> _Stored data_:
──────────

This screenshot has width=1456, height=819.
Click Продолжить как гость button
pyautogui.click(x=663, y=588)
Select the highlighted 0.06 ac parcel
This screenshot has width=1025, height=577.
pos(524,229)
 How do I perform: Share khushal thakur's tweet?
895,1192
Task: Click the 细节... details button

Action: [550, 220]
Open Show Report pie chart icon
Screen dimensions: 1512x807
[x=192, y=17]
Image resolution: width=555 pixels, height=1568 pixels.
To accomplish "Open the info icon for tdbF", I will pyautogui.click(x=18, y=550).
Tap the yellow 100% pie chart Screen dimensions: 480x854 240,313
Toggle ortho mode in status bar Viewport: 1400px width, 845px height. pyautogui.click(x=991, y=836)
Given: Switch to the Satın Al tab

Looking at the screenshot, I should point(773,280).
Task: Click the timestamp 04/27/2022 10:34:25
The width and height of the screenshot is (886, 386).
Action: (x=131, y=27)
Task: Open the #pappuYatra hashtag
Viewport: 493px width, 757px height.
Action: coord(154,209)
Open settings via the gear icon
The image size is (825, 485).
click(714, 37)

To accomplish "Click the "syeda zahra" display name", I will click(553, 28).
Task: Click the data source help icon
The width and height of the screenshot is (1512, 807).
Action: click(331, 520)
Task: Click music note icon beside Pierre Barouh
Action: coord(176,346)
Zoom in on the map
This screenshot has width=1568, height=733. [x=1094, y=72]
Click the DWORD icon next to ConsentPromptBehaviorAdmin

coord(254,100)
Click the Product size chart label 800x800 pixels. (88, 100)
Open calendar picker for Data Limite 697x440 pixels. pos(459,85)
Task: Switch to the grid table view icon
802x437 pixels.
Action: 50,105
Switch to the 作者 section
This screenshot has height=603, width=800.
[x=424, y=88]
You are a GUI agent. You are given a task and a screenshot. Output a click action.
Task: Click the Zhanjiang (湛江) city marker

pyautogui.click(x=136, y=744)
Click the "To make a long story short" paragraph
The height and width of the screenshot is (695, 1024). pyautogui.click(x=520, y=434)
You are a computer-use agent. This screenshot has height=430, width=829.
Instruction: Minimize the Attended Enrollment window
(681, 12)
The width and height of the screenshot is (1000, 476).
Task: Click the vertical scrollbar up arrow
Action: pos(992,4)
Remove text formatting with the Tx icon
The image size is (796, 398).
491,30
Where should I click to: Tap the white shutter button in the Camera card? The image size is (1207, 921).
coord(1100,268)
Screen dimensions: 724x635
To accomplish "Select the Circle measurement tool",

──────────

> _What you need to do_: For the data above, count every line in which the string "agent" appears, and answer with the count only.

> _Answer to this exercise_: 2